3,060 milliards d’euros : tel était le niveau des encours de contrats d’exportation garantis par Coface pour le compte de l’État français à fin 2013, situant la Russie au cinquième rang du top 10 des pays de destination. En cas d’interruption pour raison politique, il faudra verser des indemnisations aux exportateurs où à leurs banques.
L’enjeu en termes financiers et d’emplois, est donc loin d’être négligeable en ces temps de disette budgétaire et de campagne électorale (municipales, européennes) si jamais le bras de fer actuel entre d’une part les Européens et Américains et d’autre part le régime de Vladimir Poutine à propos de l’indépendance de la Crimée et de son rattachement à la Fédération de Russie devait se traduire par une escalade de sanctions.

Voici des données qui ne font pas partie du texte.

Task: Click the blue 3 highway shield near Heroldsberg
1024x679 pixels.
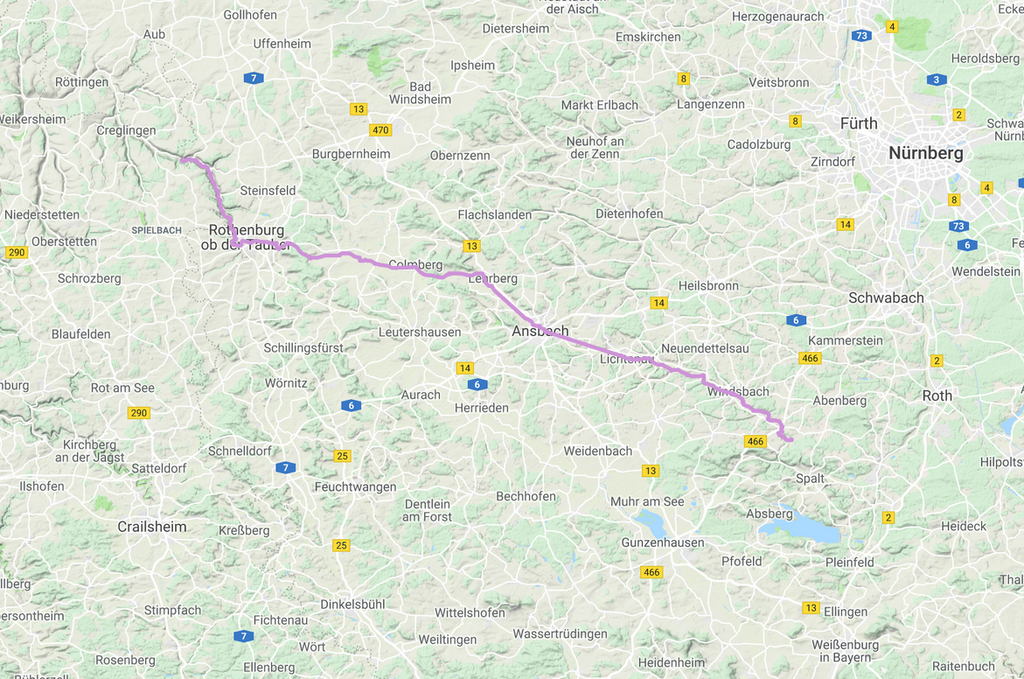Action: coord(936,80)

Après une phase 2 qui a consisté à interdire de circulation et geler les avoirs de personnalités politiques russes et ukrainiennes (11 pour les États-Unis, 21 pour les Européens*) les Européens ont annoncé une phase 3 de sanctions économiques dont ils se gardent bien de dévoiler un contenu précis.
Sensibles et éminemment politiques, les contrats français du secteur de la défense sont bien évidemment en toute première ligne depuis que le ministre des Affaires étrangères, Laurent Fabius, a confirmé à la presse, le 17 mars, que la France « pourra envisager », « si Poutine continue ce qu’il fait », d’annuler le contrat de vente aux Russes des deux navires militaires de projection et de commandement « Mistral », renvoyant à la « phase 3 des sanctions ». Le contrat de vente de ces deux navires, en cours de construction chez STX France, avait été conclu en 2011 par l’ancien président Sarkozy dans le cadre d’un partenariat stratégique, pour plus d’un milliard de dollars.
Lors d’un petit déjeuner organisé, le 19 mars à Paris, par le cabinet Gide, l’ancien ambassadeur de France en Ukraine Jacques Faure (août 2008-octobre 2011) a indiqué que » si les sanctions montaient encore d’un cran » plusieurs autres projets de contrats entre Paris et Moscou seraient remis en cause dans le secteur aéronautique et aérospatial (avions Airbus, hélicoptères Écureuil…), dans la construction de wagons dans les chemins fer, dans le pétrole et l’énergie.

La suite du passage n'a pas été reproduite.